By Noah Rothman
Friday, June 16, 2023
The notion that, through persistence, personal agency, and dedication, the remaining vestiges of institutional racial discrimination in America are obstacles that its minority citizens can overcome is one to which the nation’s first black president objects.
“There’s a long history of African-American or other minority candidates within the Republican Party who will validate America and say, ‘Everything’s great, and we can make it,’” said Barack Obama, in an interview with his 2008 campaign manager and CNN personality David Axelrod. The former president of the United States singled out Senator Tim Scott and, to a lesser degree, Nikki Haley for failing to qualify their sanguine assessment of the opportunity America provides its ethnic minorities with “an honest accounting of our past and our present.”
It’s worth dwelling on Obama’s objection to sentiments that, perish the thought, “validate America.” In his apparent estimation, such sentiments represent an ugly untruth. This slip is revealing of a disposition to which Obama was inclined during his years in the spotlight — one his critics often highlighted and his defenders insisted was a figment of their overactive and racially suspect imaginations. To wit: Obama’s casual disdain for the nation that twice elected him to its highest office.
In Barack Obama’s telling, America’s story is a morality play in which he assumes a central role. The 44th president’s ascension represented the crest of the country’s redemptive arc — a deliverance the nation then rejected as it descended back into irredeemable iniquity with his departure from the national stage. His patriotism seems only ever to have been conditional, and those conditions were rather personal.
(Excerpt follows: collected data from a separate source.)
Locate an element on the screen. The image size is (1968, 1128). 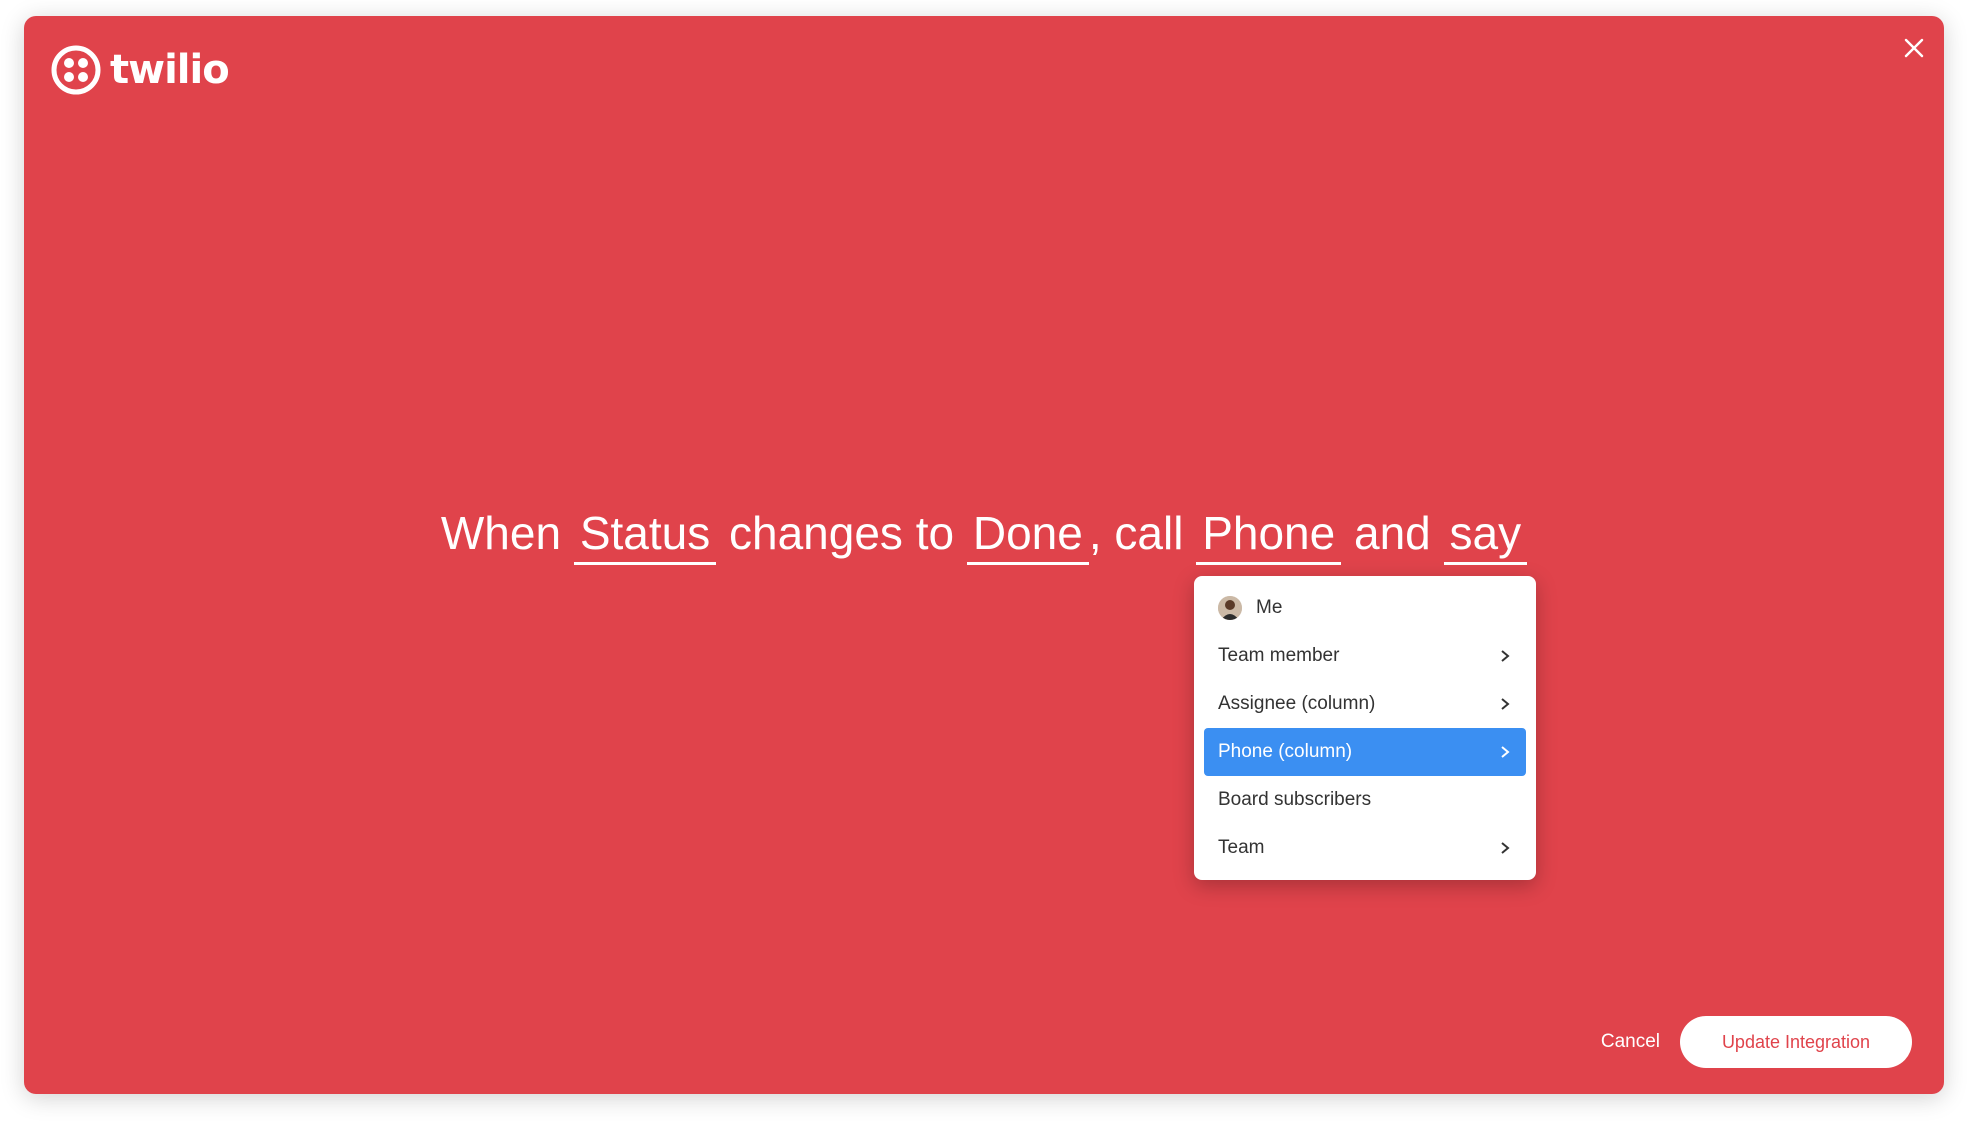
dropdown-item-board-subscribers: Board subscribers is located at coordinates (1365, 800).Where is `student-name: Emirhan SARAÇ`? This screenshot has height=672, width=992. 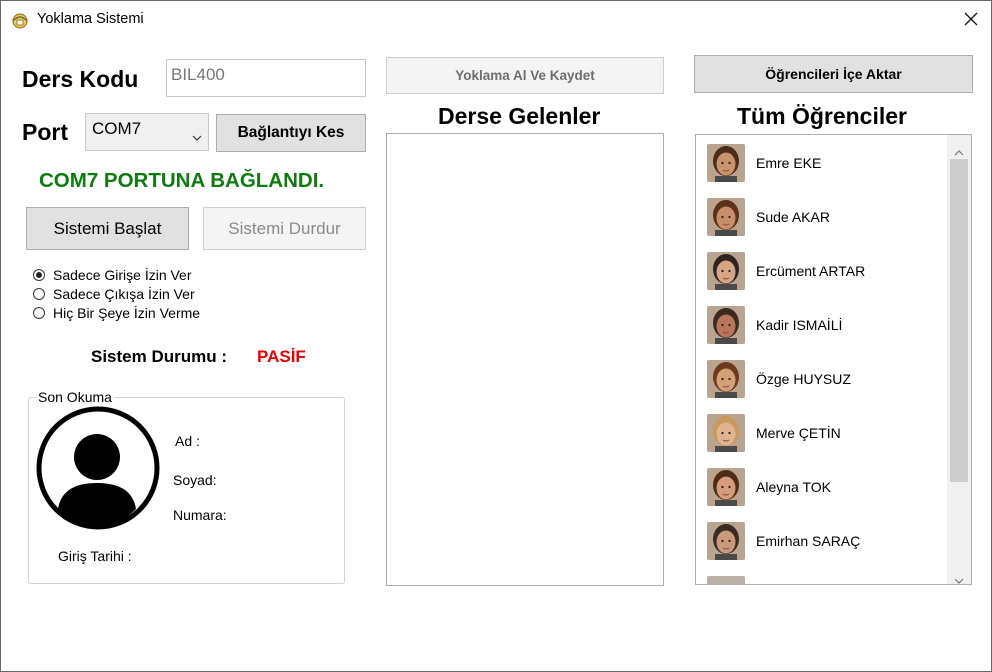
student-name: Emirhan SARAÇ is located at coordinates (808, 541).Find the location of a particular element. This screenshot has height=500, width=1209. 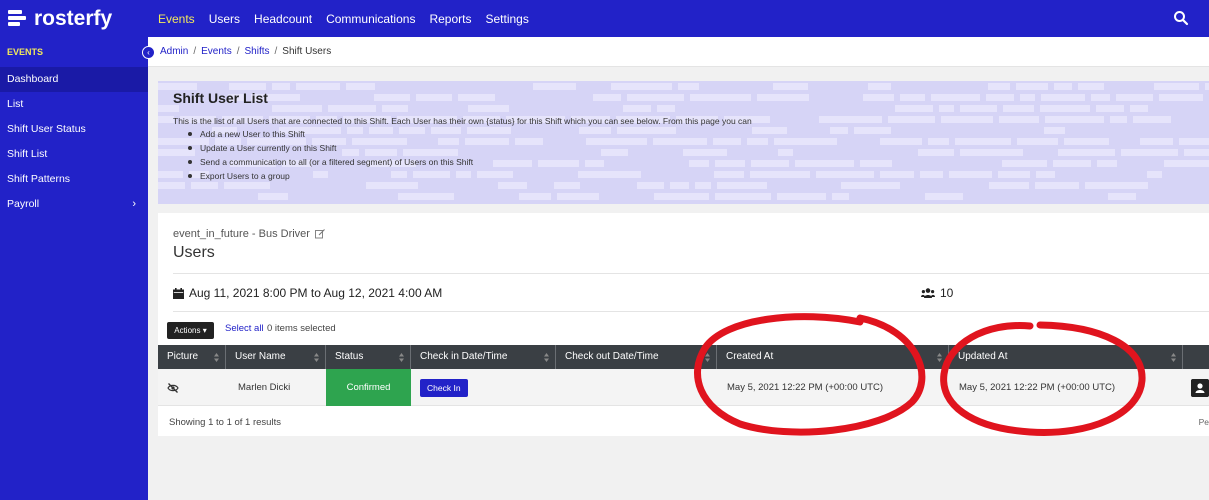

check-in-cell: Check In is located at coordinates (484, 388).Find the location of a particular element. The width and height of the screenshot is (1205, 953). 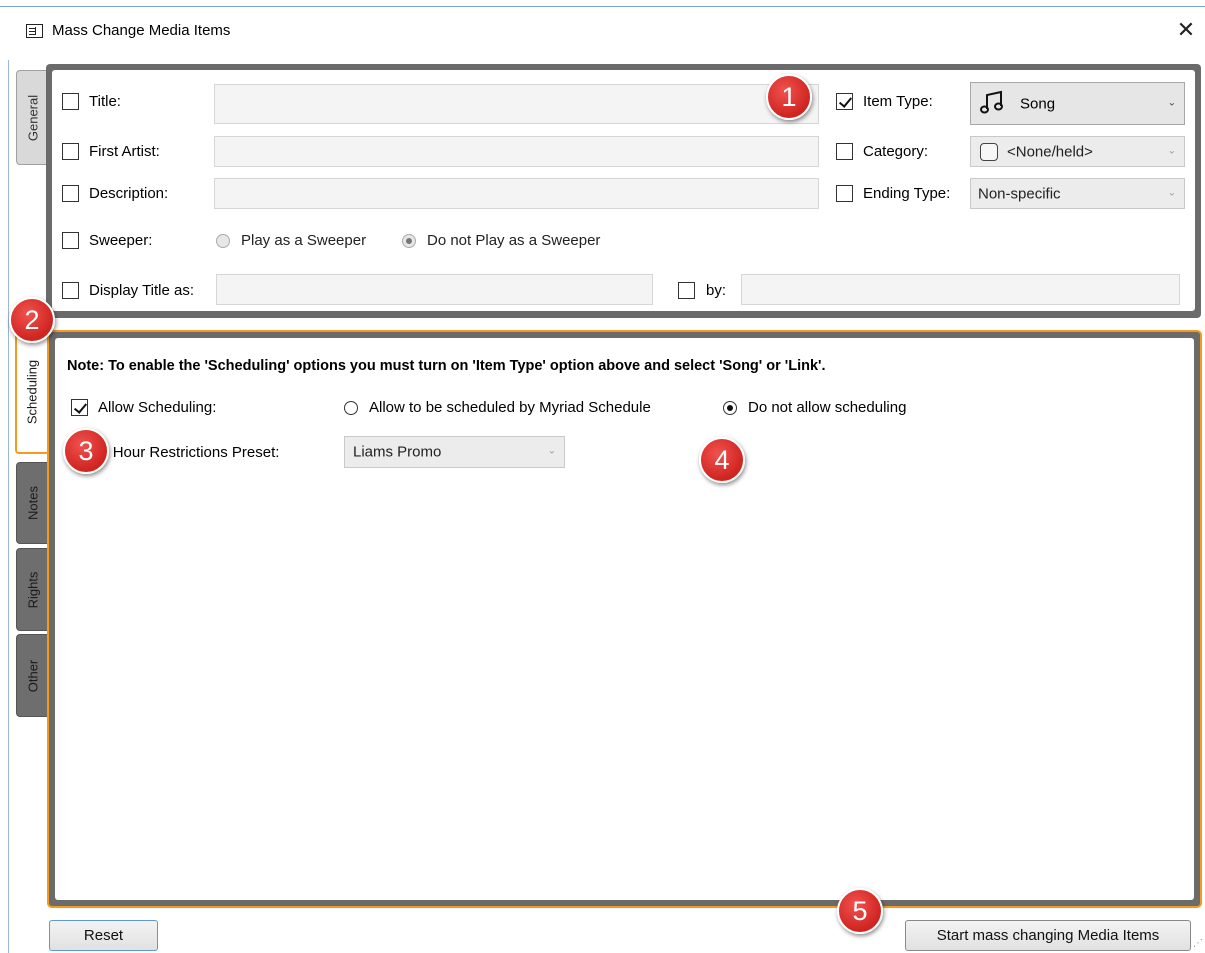

title-input is located at coordinates (516, 104).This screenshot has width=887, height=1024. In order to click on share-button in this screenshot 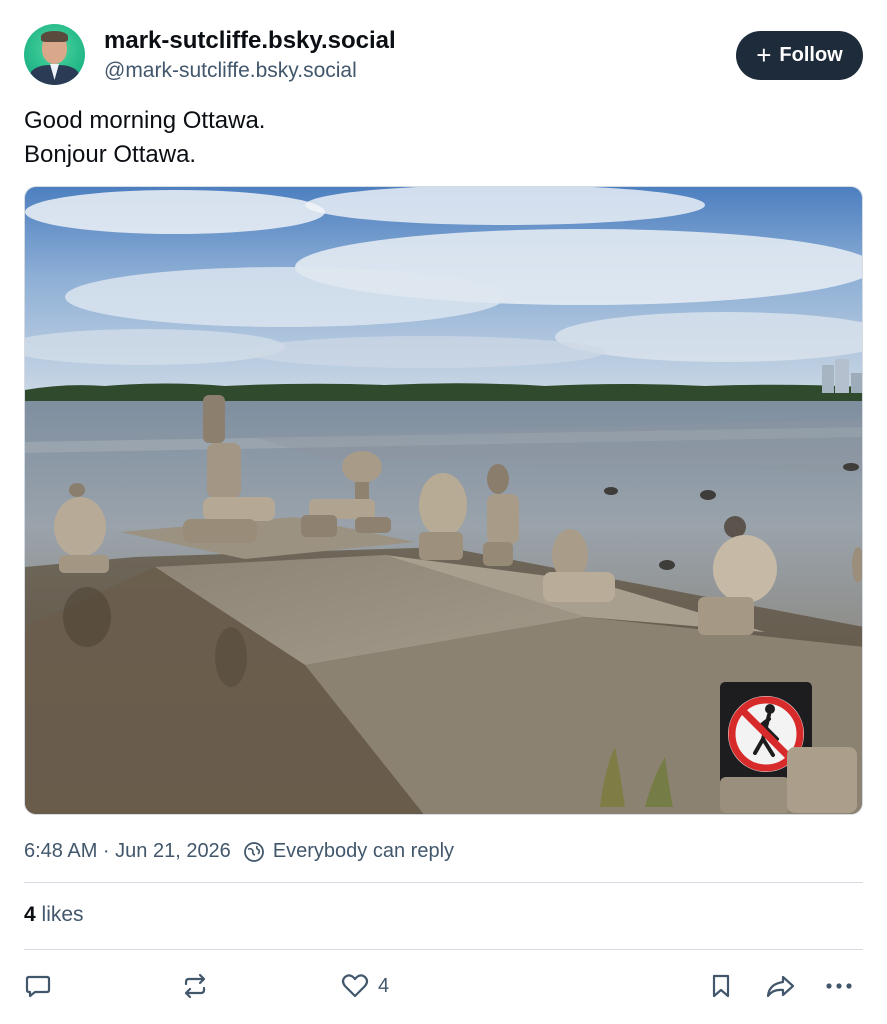, I will do `click(780, 986)`.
When a majority of its citizens ratify his will, the country of his birth is “generous,” “compassionate,” “tolerant,” and “great.” When it suits his interests, America’s history of racial animus is surmountable, and “anger” over that history “distracts attention from solving real problems.” When he’s feeling less politically constrained, Americans are selfish and bitter. Their country is arrogant and dismissive. Its minorities should consider distinct demographics within the national tapestry as “enemies.”
The former president has a habit of accusing his opponents of being “unpatriotic” and “un-American,” but his highly contingent patriotism is suggestive of deep discomfort with the nation as it exists. It is telling that these two Republican presidential aspirants, in particular, have induced the reemergence of one of his most unlovely traits. It’s even more revealing that Obama feels compelled to distort their records and views to make the point that only those who share his skepticism can objectively assess the nation’s racial past and present.
“If that candidate is not willing to acknowledge that, again and again, we’ve seen discrimination in everything,” Obama continued, from “getting a job to buying a house to how the criminal justice system operates,” that somehow represents a rejection of the idea that “we need to do something about” the consequences of “hundreds of years of racism in this society.”
Tim Scott objected to Obama’s cheap strawman — one that perhaps reflected the former president’s admitted ignorance of Scott’s actual views. After all, the former president hadn’t “spent a lot of time studying Tim Scott’s speeches.”
“The truth of my life disproves the lies of the radical left,” Scott replied. That is consistent with the message Scott articulates in the speeches Obama couldn’t be bothered to peruse before critiquing them. The senator has not shied away from acknowledging the racism he and his family experienced in the deep South, noting that his family “went from cotton to Congress” in the space of his grandfather’s lifetime. Haley, too, rejected Obama’s effort to single out minorities as “victims instead of empowering them.”
The former U.N. ambassador and South Carolina governor has also described her ascent from the “isolation” she experienced as a dark-skinned girl in the birthplace of the Confederacy to the state’s highest office. Neither candidate has said, “Everything’s great.” They have said their experience attests that American minorities can navigate the nation’s casteless ranks without having their hands held by benevolent liberal sherpas. That reality — not some contemptuous caricature of their view that racial impediments do not exist — threatens Obama and the New York Times alike.
“I’m not being cynical about Tim Scott individually, but I am maybe suggesting the rhetoric of ‘Can’t we all get along,’” Obama concluded, while modifying some of his own hopeful rhetoric about the country. “That has to be undergirded with an honest accounting of our past and our present.” But Obama is not seeking honesty. If he were, he wouldn’t be attacking the experience of these — and, by reasonable extension, all — Republicans of minority extraction as unwitting victims of the false consciousness to which Obama seems to believe those who don’t subscribe to a persecution complex are prone.
Barack Obama once described the “promise of America” in collectivist terms. It was to him “the fundamental belief that I am my brother’s keeper; I am my sister’s keeper.” The conservative rejoinder to this infantilizing conception of the American compact promotes individual excellence: the unfettered talents of the mind and soul, the full expression of which invariably benefits all. Neither Obama nor the targets of his criticism reject that idea per se, but Obama emphasizes the obstacles and languishes in fatalism, while the objects of his criticism emphasize resiliency and celebrate optimism. That’s a profound distinction and an illuminating one.